Mit 3D-Druckern für den Hausgebrauch lassen sich kleine Accessoires wie Handyhüllen oder Schlüsselanhänger herstellen. Deutlich mehr Potenzial sehen Experten bei der industriellen Fertigung. "Diese Technik wird zu revolutionären Umbrüchen in den Wertschöpfungsketten führen. Viele Wirtschaftszweige werden sich nachhaltig verändern", urteilt Sachon, der Manager der obersten Führungsebenen in Executive Education Programmen auf eben solche "disruptive innovations" vorbereitet.
Als Zukunftsmarkt gilt insbesondere der medizinische Bereich. "Theoretisch kann fast jeder Teil des Körpers ersetzt werden", meint Langer. Wiegt eine herkömmlich hergestellte Hüfte etwa zweieinhalb Kilogramm, kommt eine Hüfte aus der Additiven Fertigung auf gerade mal 200 Gramm. Etwa die Hälfte aller Dentalkronen und Brücken hierzulande werden inzwischen so gefertigt. Zahntechniker erheben die notwendigen Daten durch Scannen des Kiefers und können innerhalb von ungefähr 24 Stunden ohne Werkzeuge bis zu 450 individuelle Einheiten herstellen.
"Die Luftfahrtbranche ist für die Additive Fertigung geradezu prädestiniert", ergänzt Gebhardt. Da die Produkte deutlich leichter sind, spart das am Ende Spritkosten und damit bares Geld. So fertigen Firmen auf diese Weise bereits Einspritzdüsen für Triebwerke. Siemens setzt die Additive Fertigung bei Reparaturen von Gasturbinen ein - Ersatzteile lassen sich mit dieser Technik digitalisieren und bei Bedarf in relativ kurzer Zeit herstellen. Dies ist günstiger, als die Teile über Jahre hinweg zu lagern.
Was früher Wochen dauerte, entsteht nun in wenigen Stunden. Ob Auto-, Schuh- oder Schmuckbranche - den Einsatzmöglichkeiten sind kaum Grenzen gesetzt. Besonders für den Bau von Prototypen, individualisierten Produkten und kleinen Stückzahlen ist die Technik ideal. Neben EOS sind auch die deutschen Firmen SLM Solutions und Concept Laser sehr gut positioniert. Bei der Massenfertigung bremsen noch die Kosten, dennoch sehen die Experten große Wachstumsmöglichkeiten für den Markt.

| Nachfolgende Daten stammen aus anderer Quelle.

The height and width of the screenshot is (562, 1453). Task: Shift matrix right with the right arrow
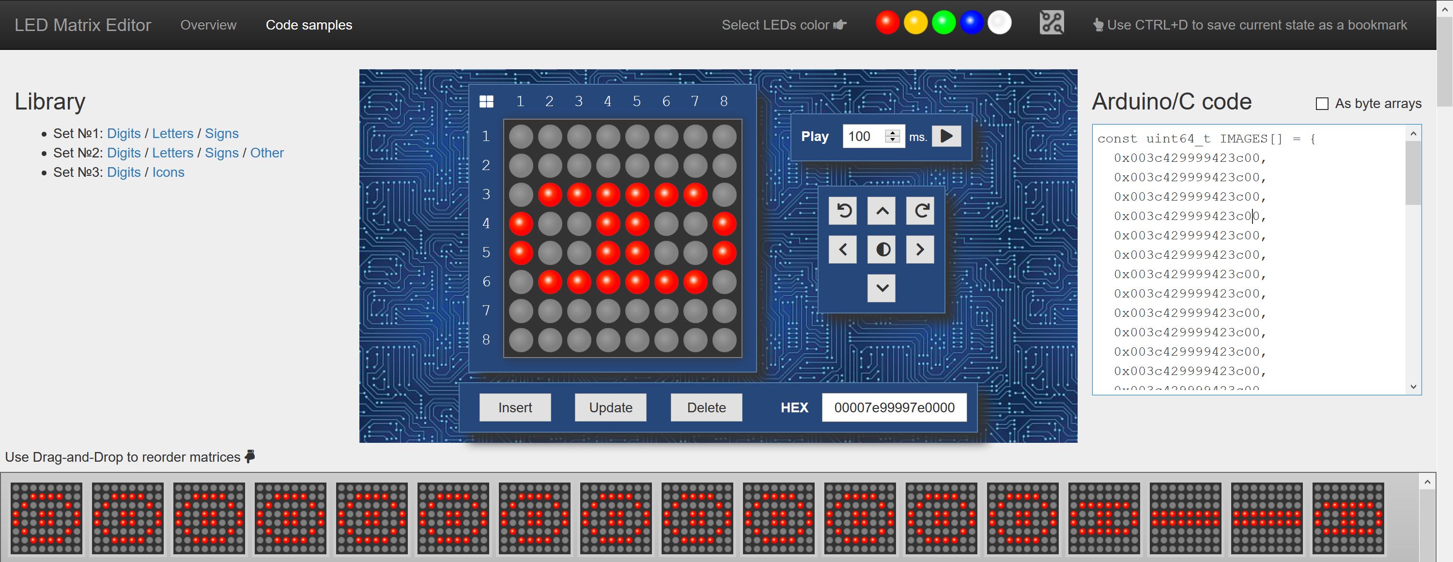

EOS-Gründer Langer ist im Nachhinein dankbar, dass sein ehemaliger Arbeitgeber es Ende der Achtziger für zu riskant hielt, in die Technologie zu investieren. "Ich habe mir einen Business Angel gesucht und losgelegt." Langer setzte auf kleine Teams und Start-ups innerhalb der Unternehmensgruppe sowie auf eine enge Zusammenarbeit mit Hochschulen. Heute freut sich Langer selbstsicher über jede Konkurrenz: "Das Grandiose an der Technologie ist, sie bietet unglaubliche Chancen für junge, unkonventionell denkende Entrepreneurs."